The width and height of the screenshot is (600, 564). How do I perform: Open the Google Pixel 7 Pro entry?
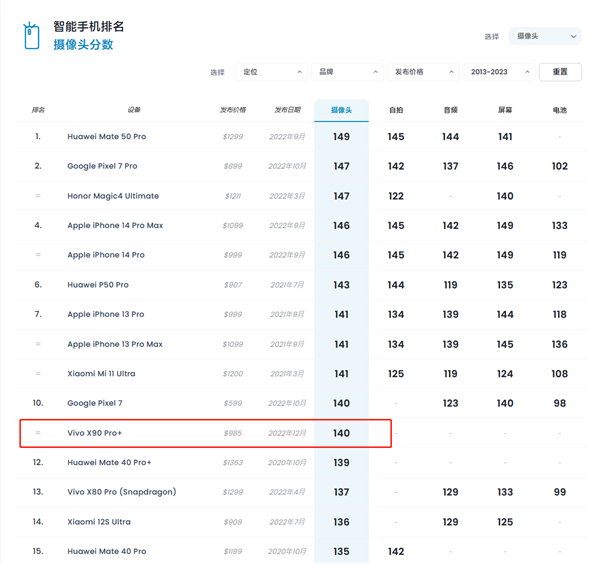[102, 167]
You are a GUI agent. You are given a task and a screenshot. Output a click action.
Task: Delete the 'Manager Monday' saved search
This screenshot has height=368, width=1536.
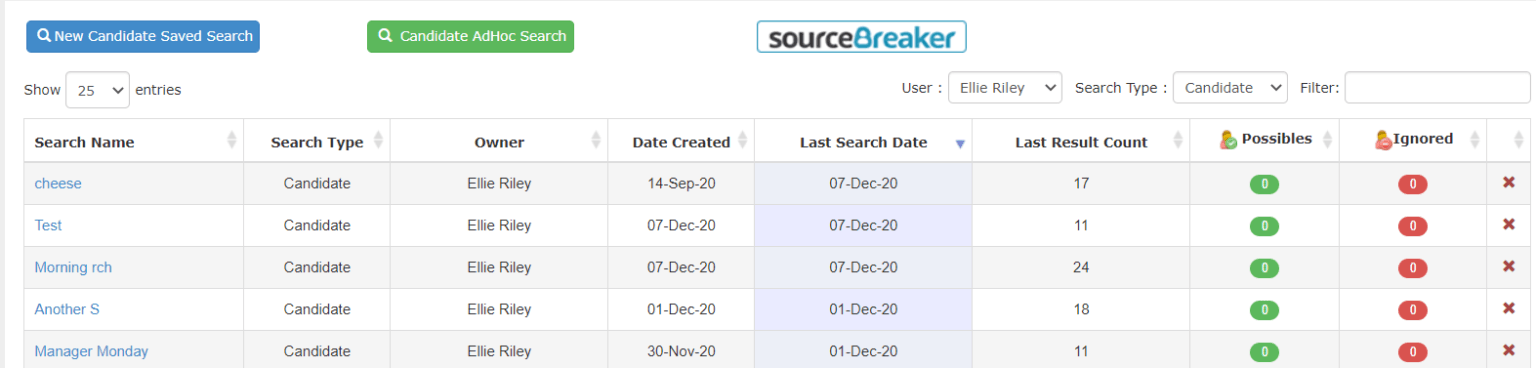click(x=1509, y=350)
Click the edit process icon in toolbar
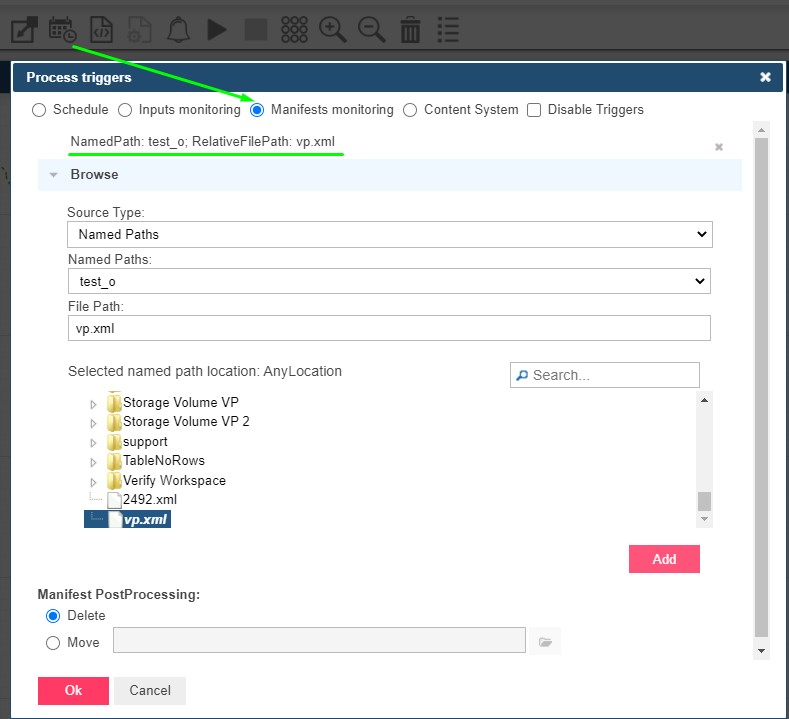789x719 pixels. 24,28
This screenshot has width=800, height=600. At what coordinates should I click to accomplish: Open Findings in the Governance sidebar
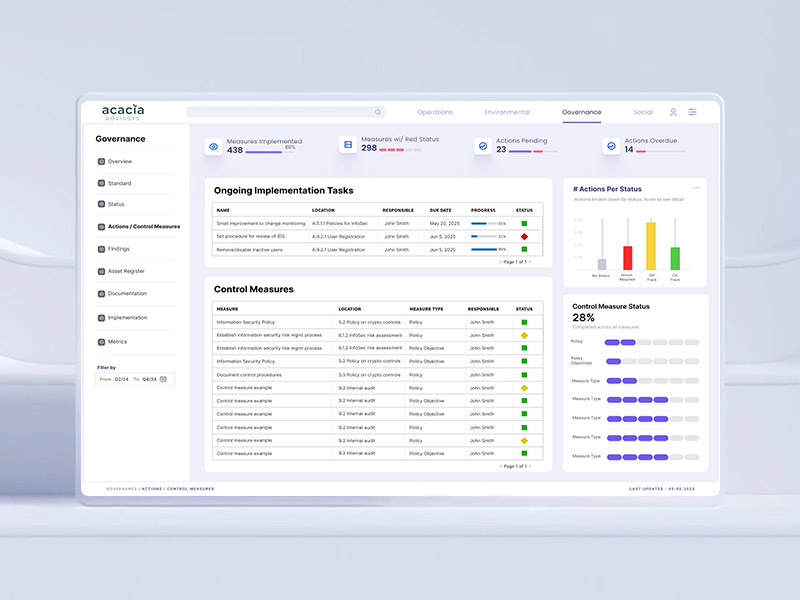pyautogui.click(x=118, y=249)
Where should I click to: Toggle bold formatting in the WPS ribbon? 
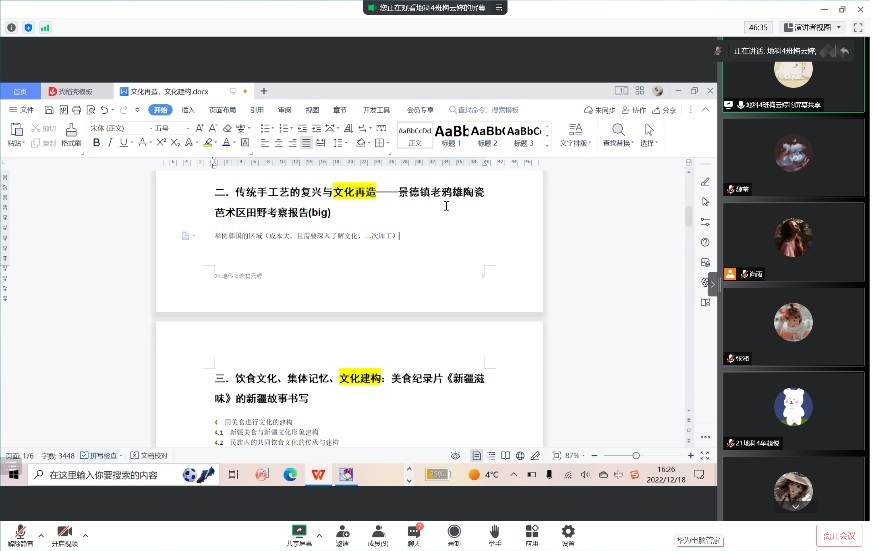point(97,143)
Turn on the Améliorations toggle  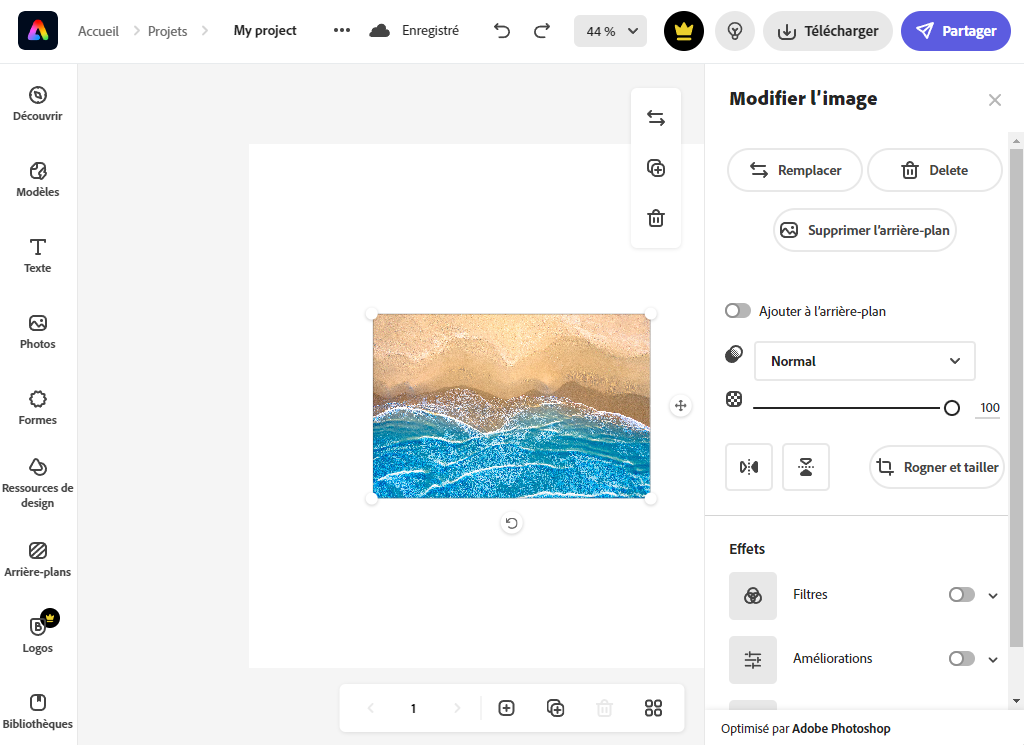coord(961,659)
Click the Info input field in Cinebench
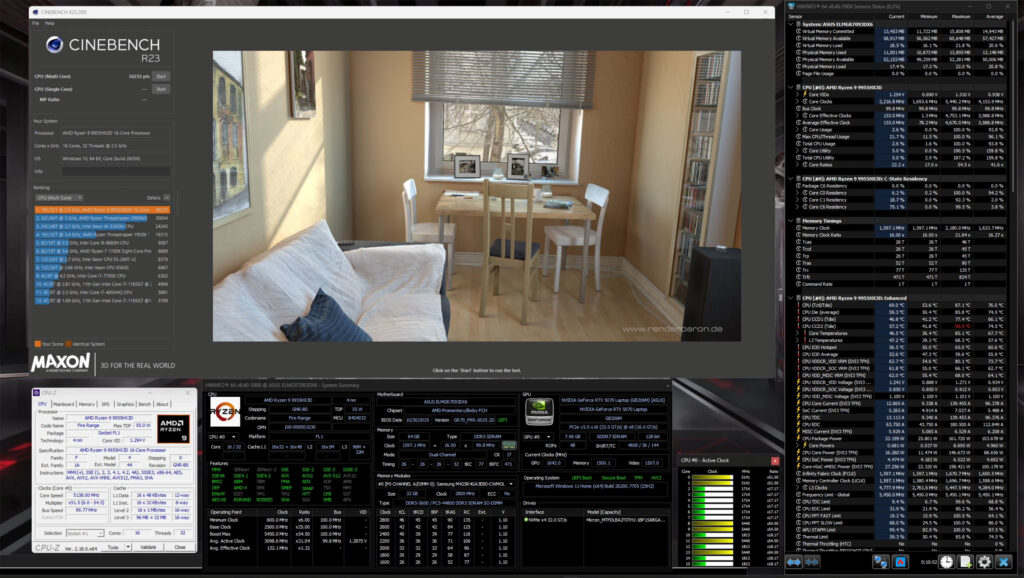The height and width of the screenshot is (578, 1024). [115, 171]
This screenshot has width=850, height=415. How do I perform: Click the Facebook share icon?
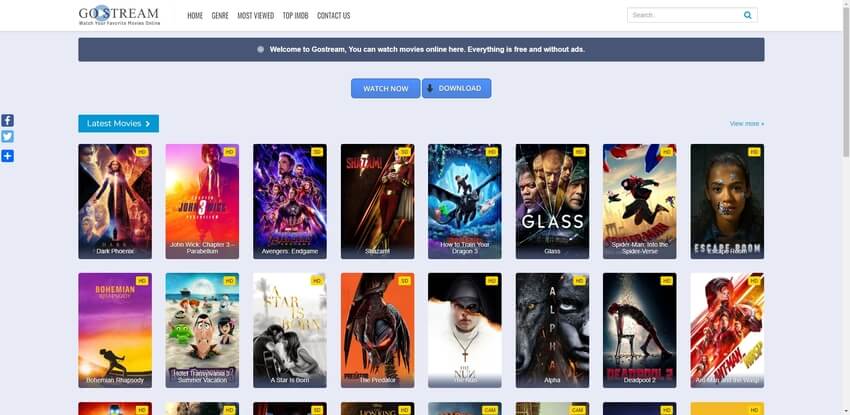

Exercise details:
Everything from the first line of the records through the line containing "Task: Delete the" should be repeated exactly, with the pictures left out.

Answer to this task:
The width and height of the screenshot is (600, 564). How do I perform: Open the Google Pixel 7 Pro entry?
[102, 167]
You are a GUI agent. You are given a task and a screenshot. Output a click action.
Task: Delete the 'Manager Monday' saved search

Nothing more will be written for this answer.